Using Unicode Property Escapes
So, as part of my other post about writing a banner printer I ended up going down the rabbit hole of Unicode characters and combining marks. In the process, I found this wonderful blog post by Dmitri Pavlutin that explains the ins-and-outs of dealing with “complicated” text in JavaScript very well. But unfortunately it still wasn’t quite enough info for me to be able to correctly group Thai characters so that each one printed correctly on a single page:

In Thai, the vowels and tone marks can appear above, below, and on either side of their associated consonant. So for me to group the individual Unicode code points into meaningful graphemes, I need to be able to tell the difference between a base character and a combining mark.

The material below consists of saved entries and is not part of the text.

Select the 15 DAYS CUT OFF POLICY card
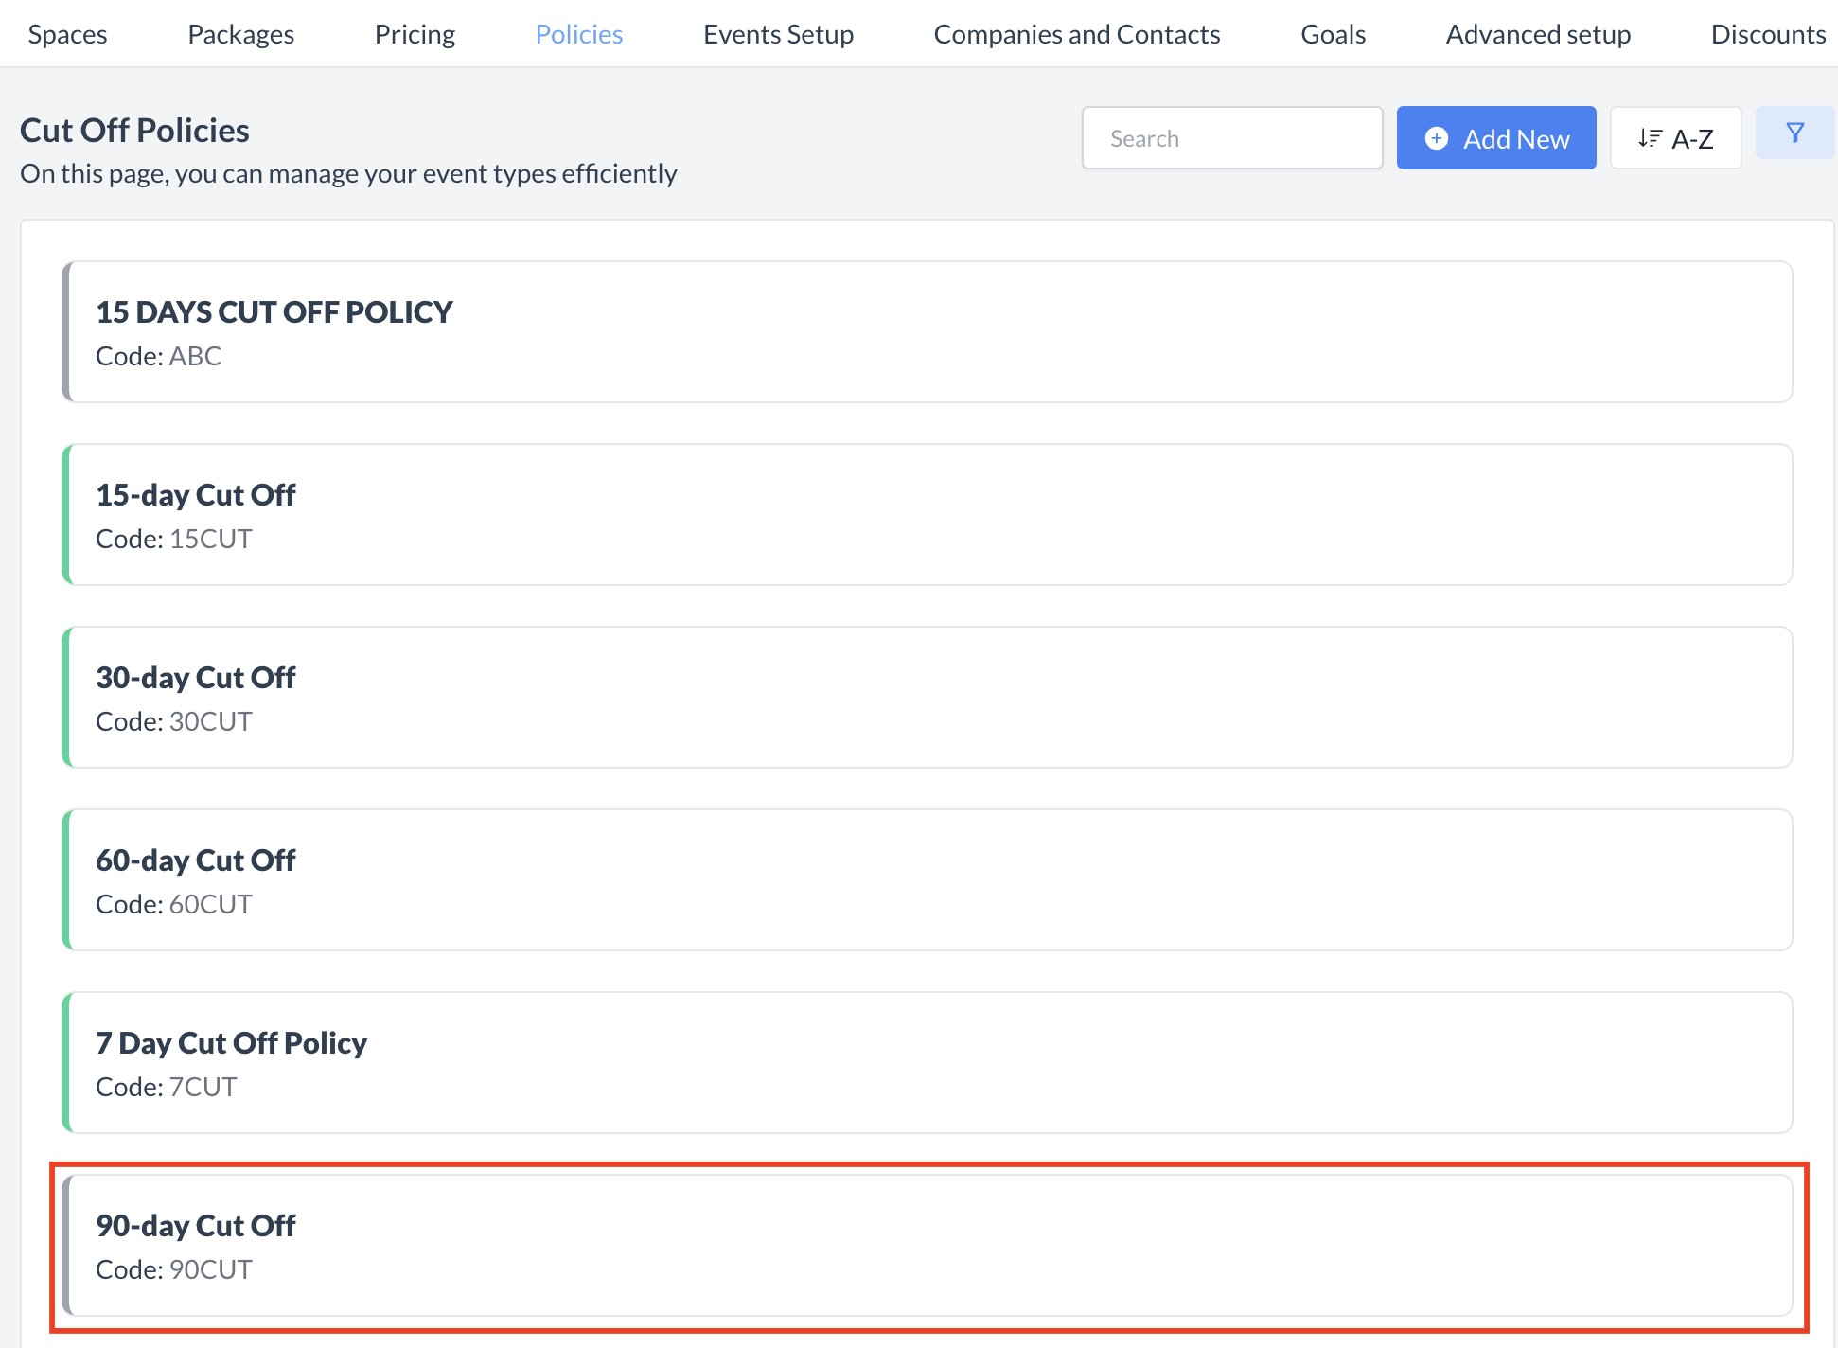The height and width of the screenshot is (1348, 1838). (926, 331)
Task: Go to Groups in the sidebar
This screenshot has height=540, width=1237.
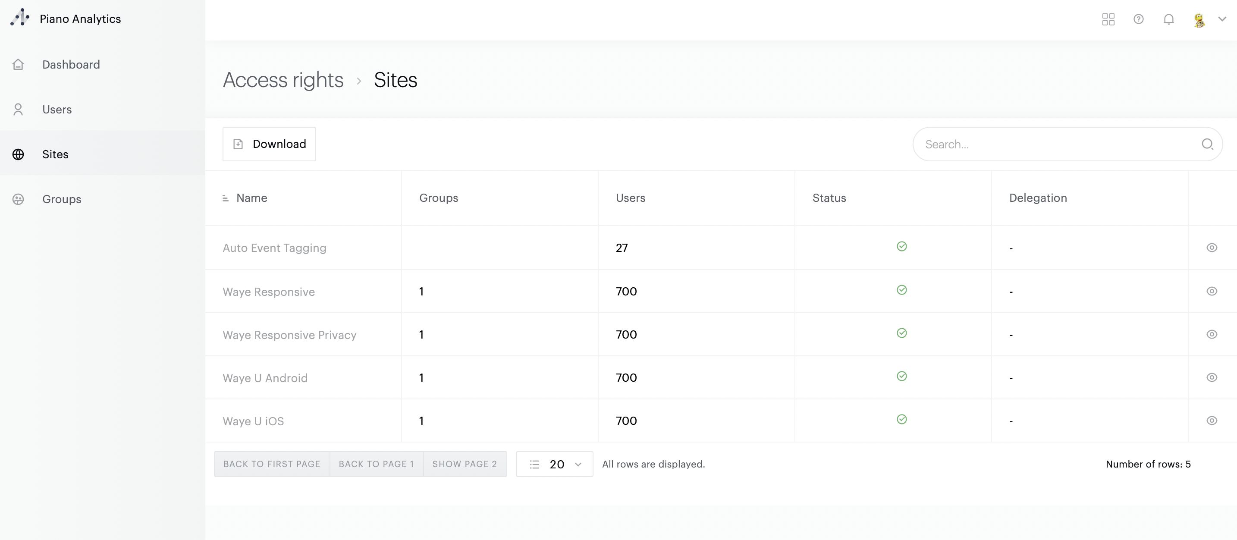Action: pos(61,199)
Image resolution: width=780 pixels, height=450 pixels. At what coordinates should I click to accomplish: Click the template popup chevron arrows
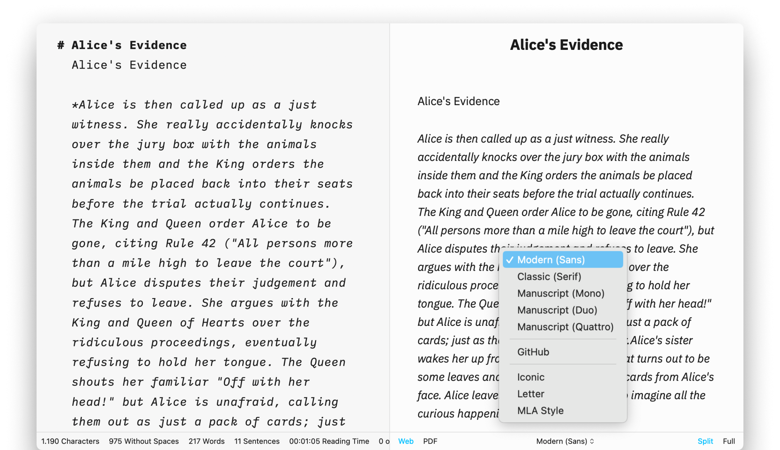(x=592, y=441)
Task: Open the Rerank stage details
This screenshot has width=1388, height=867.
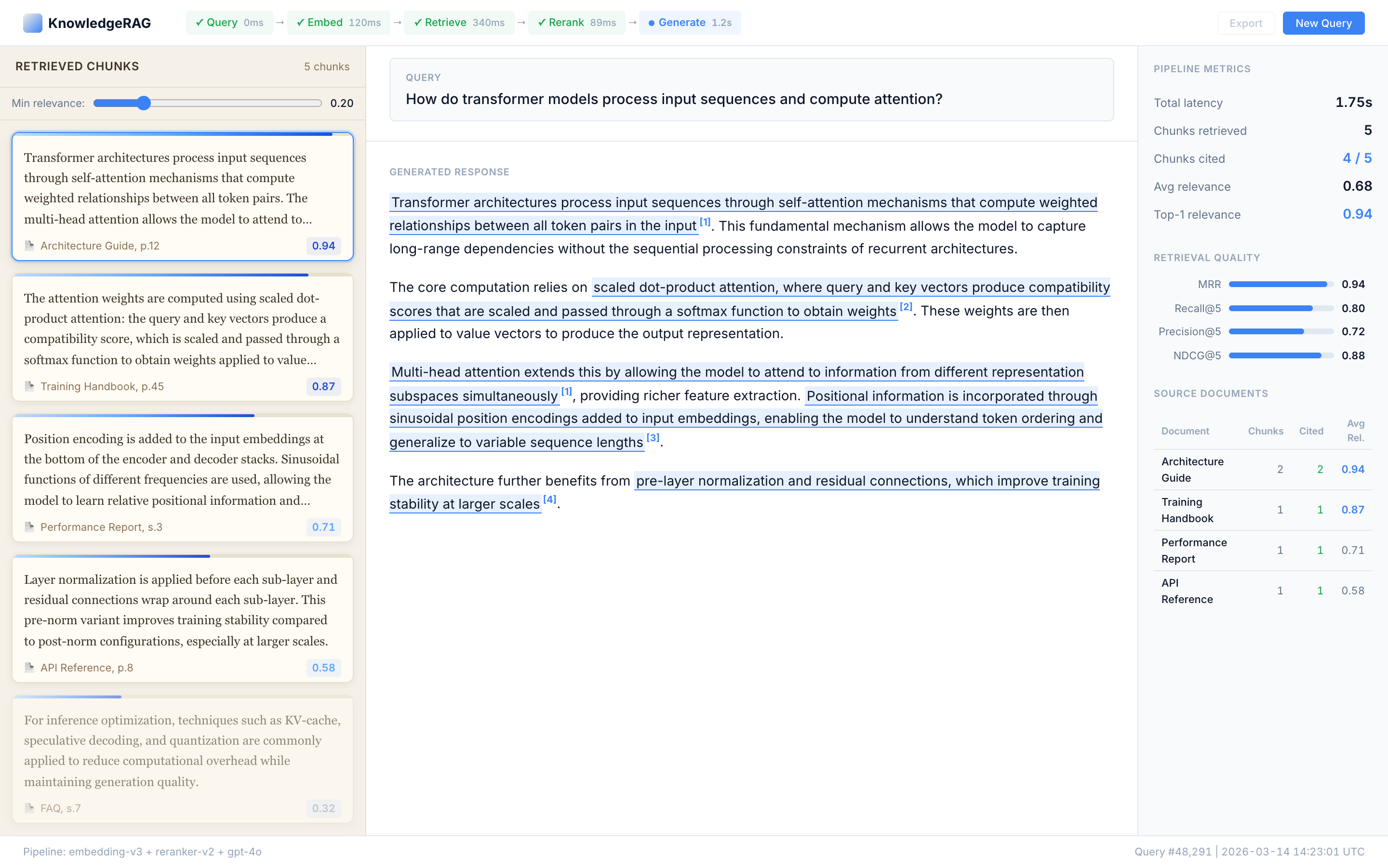Action: tap(576, 22)
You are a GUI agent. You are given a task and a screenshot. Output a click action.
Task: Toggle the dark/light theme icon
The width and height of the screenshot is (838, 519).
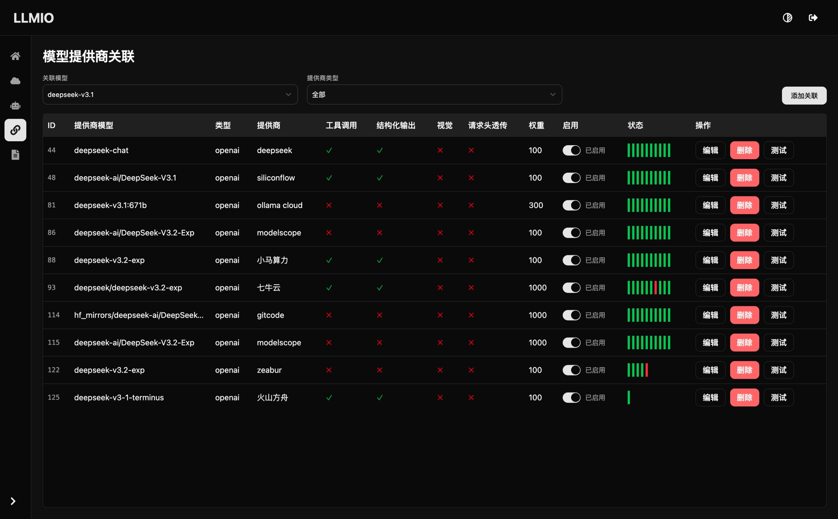(x=787, y=18)
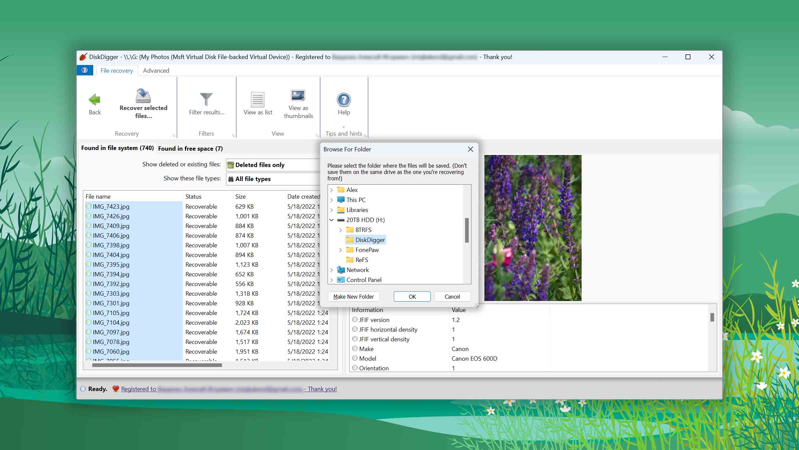
Task: Select the DiskDigger folder in tree
Action: 370,240
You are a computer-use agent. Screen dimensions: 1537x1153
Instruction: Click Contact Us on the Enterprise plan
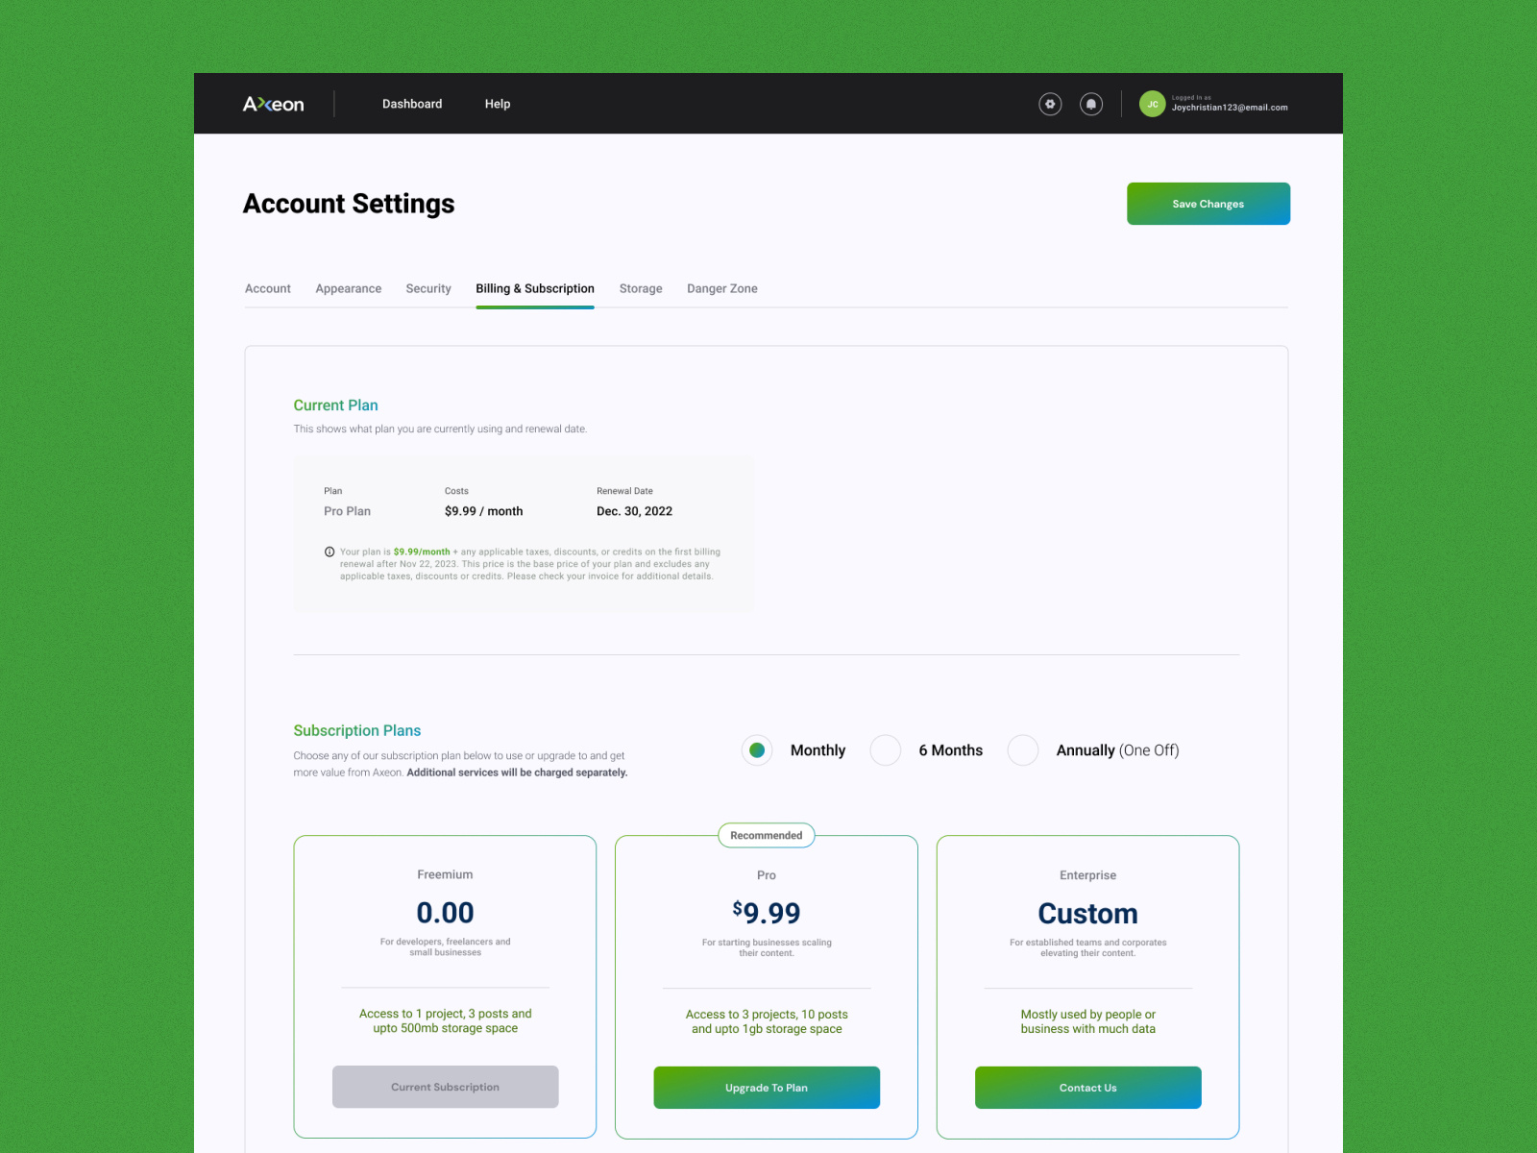point(1087,1088)
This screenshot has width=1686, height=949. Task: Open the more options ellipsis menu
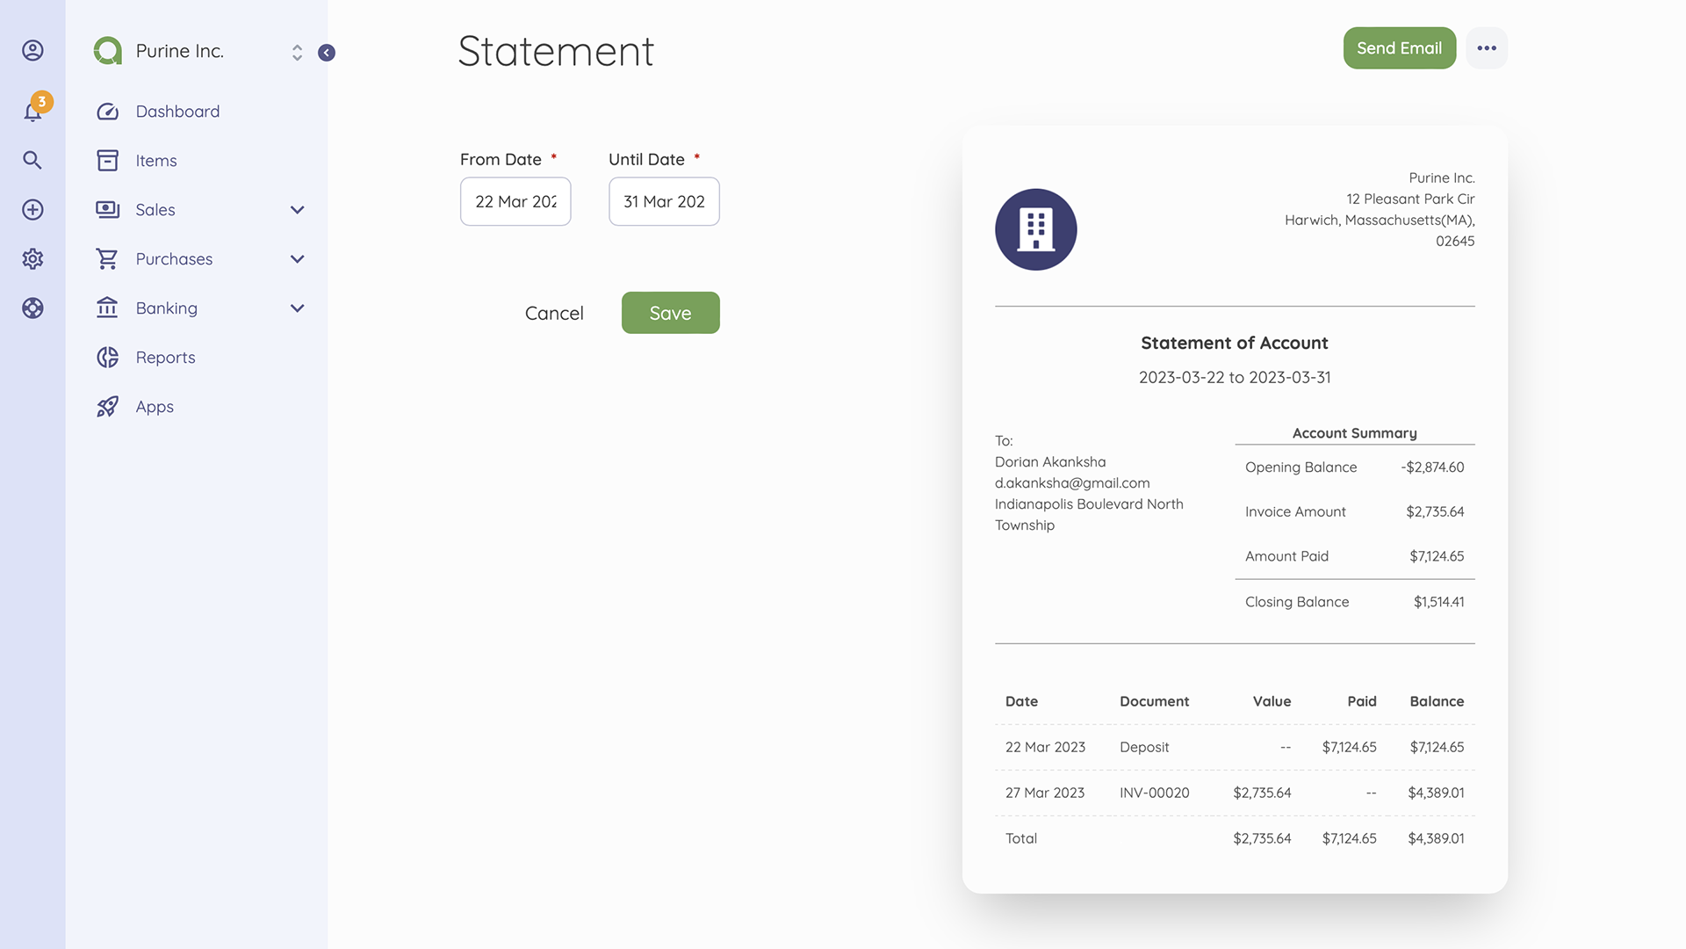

At first I was looking for my solution in the JavaScript string/char classes, but found nothing helpful. But after some creative duck-duck-go-ing, I finally found my answer: Unicode property escapes. This is a feature of Unicode regular expressions, and resembles the \d
and \w
character class escapes on steroids. Using a JavaScript Unicode regex, I was able to differentiate between base characters and combining marks:
var ch = '้'; if (/\p{Mn}/u.test(ch)) { console.log(ch + ' is a combining mark!'); }
To better understand the full range of character property information available using Unicode property escapes, I wrote an applet to take a string and dump a table showing each character and the Unicode categories it belongs to. Here are some strings to try out:
- Hello, Unicode 😀😀!
- ยินดีต้อนรับกลับบ้านที่รัก!
-
If you’re a developer in a non-Latin alphabet, this might save you some trouble when it comes to parsing text in your native alphabet!